**YOUR INSTRUCTIONS**
From the data that follows, report the number of lines including "icon", and only that number.

**RECORDS PROVIDED**
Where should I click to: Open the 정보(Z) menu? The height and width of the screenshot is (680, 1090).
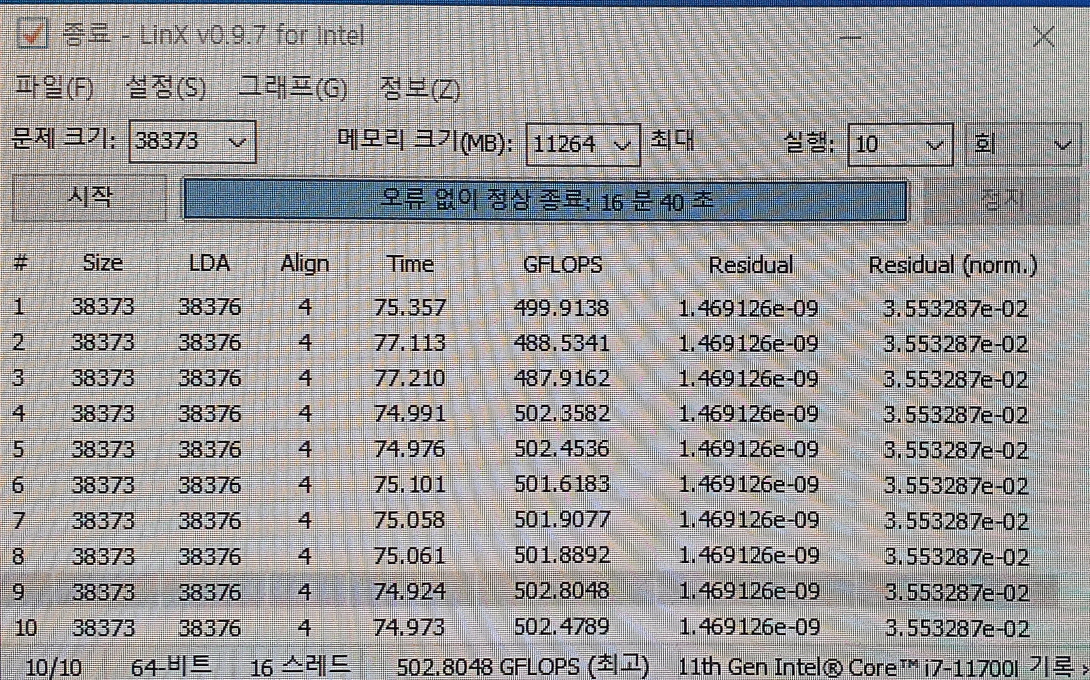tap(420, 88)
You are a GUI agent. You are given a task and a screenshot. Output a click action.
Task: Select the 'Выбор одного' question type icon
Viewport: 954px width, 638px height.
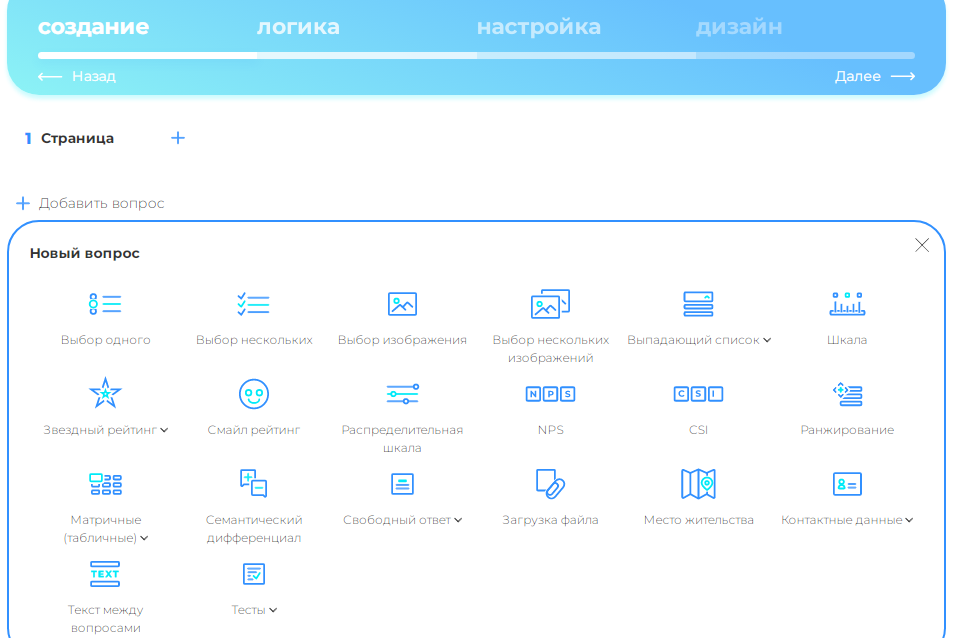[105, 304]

* * *

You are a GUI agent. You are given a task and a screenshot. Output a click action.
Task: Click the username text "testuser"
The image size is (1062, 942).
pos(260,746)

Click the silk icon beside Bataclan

**SOLUTION TO THE PROBLEM**
2